• [REQUIRED WORK] Reproduce the passage of the comment below, starting at "2. Comment by" and ending at "and Jerry Sandusky.".

• [PASSAGE]
◆ ◆ ◆ ◆ ◆

  2. Comment by dover1952 on September 29, 2012 at 9:00 pm

    “If not, you are hellbound, and there is no clever scholar who will be of any help when you stand before Jesus Christ for judgment. You’re not required to like hell as much as you need to believe in it, turn from your sin, trust in Jesus, and be saved from an eternal death into an eternal life” —and vote for Mitt Romney.

    I am a Christian—but not a Christian fundamentalist or a conservative evangelical whose narrow tunnel vision is a world consisting solely of law, the prosepect of eternal punishment, and the possibility of escape from a God who is like Hannibal Lechter and Jerry Sandusky.
◆ ◆ ◆ ◆ ◆
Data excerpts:

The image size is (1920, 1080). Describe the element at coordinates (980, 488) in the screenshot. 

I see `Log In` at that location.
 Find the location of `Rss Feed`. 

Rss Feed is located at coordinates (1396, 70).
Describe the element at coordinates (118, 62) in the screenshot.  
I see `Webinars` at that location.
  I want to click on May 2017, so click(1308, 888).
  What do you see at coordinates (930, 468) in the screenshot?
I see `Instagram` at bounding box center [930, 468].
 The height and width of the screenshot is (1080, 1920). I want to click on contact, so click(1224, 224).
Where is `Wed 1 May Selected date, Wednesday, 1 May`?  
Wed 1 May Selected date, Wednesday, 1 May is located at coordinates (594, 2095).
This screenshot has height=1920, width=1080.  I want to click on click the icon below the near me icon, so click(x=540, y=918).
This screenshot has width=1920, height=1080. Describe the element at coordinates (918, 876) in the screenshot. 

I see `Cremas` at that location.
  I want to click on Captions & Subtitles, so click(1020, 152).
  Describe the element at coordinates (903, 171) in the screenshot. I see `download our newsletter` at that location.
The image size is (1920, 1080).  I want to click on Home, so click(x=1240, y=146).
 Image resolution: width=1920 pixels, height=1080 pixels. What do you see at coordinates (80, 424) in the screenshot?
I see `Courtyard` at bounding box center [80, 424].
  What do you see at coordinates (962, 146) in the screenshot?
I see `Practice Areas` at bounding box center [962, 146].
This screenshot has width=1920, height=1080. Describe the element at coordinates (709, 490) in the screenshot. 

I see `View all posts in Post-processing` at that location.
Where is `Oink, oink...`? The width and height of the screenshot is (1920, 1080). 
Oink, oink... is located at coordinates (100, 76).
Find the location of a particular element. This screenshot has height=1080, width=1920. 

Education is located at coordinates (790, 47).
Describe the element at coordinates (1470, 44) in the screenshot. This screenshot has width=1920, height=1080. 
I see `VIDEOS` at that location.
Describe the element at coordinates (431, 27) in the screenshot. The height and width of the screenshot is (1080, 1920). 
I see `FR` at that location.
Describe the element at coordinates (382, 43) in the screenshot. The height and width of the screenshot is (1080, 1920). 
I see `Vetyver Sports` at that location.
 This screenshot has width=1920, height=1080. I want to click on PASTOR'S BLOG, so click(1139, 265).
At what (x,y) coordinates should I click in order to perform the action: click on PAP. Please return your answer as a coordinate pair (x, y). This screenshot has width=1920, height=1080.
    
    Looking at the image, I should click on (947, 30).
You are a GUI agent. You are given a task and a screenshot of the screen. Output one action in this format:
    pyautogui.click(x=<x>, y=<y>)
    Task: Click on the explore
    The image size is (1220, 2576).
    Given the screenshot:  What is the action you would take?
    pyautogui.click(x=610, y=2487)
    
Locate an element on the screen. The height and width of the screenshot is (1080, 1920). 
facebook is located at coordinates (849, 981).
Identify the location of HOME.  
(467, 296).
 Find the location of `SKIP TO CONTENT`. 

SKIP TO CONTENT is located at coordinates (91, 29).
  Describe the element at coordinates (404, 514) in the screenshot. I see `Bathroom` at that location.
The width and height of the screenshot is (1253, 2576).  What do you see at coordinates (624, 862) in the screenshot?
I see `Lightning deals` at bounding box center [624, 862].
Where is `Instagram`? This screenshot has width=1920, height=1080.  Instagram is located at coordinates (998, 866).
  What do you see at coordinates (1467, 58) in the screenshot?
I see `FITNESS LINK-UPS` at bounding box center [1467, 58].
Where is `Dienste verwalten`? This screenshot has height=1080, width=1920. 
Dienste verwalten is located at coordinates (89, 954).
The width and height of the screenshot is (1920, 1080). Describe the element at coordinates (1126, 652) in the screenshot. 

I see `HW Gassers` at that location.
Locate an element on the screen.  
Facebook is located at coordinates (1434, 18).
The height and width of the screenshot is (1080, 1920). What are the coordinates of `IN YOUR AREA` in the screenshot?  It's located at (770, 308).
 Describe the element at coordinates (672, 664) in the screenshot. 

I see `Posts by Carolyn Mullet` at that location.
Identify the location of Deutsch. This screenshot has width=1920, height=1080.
◆ ◆ ◆ ◆ ◆
• [RESPONSE TO THE EXERCISE]
2. Comment by dover1952 on September 29, 2012 at 9:00 pm

    “If not, you are hellbound, and there is no clever scholar who will be of any help when you stand before Jesus Christ for judgment. You’re not required to like hell as much as you need to believe in it, turn from your sin, trust in Jesus, and be saved from an eternal death into an eternal life” —and vote for Mitt Romney.

    I am a Christian—but not a Christian fundamentalist or a conservative evangelical whose narrow tunnel vision is a world consisting solely of law, the prosepect of eternal punishment, and the possibility of escape from a God who is like Hannibal Lechter and Jerry Sandusky.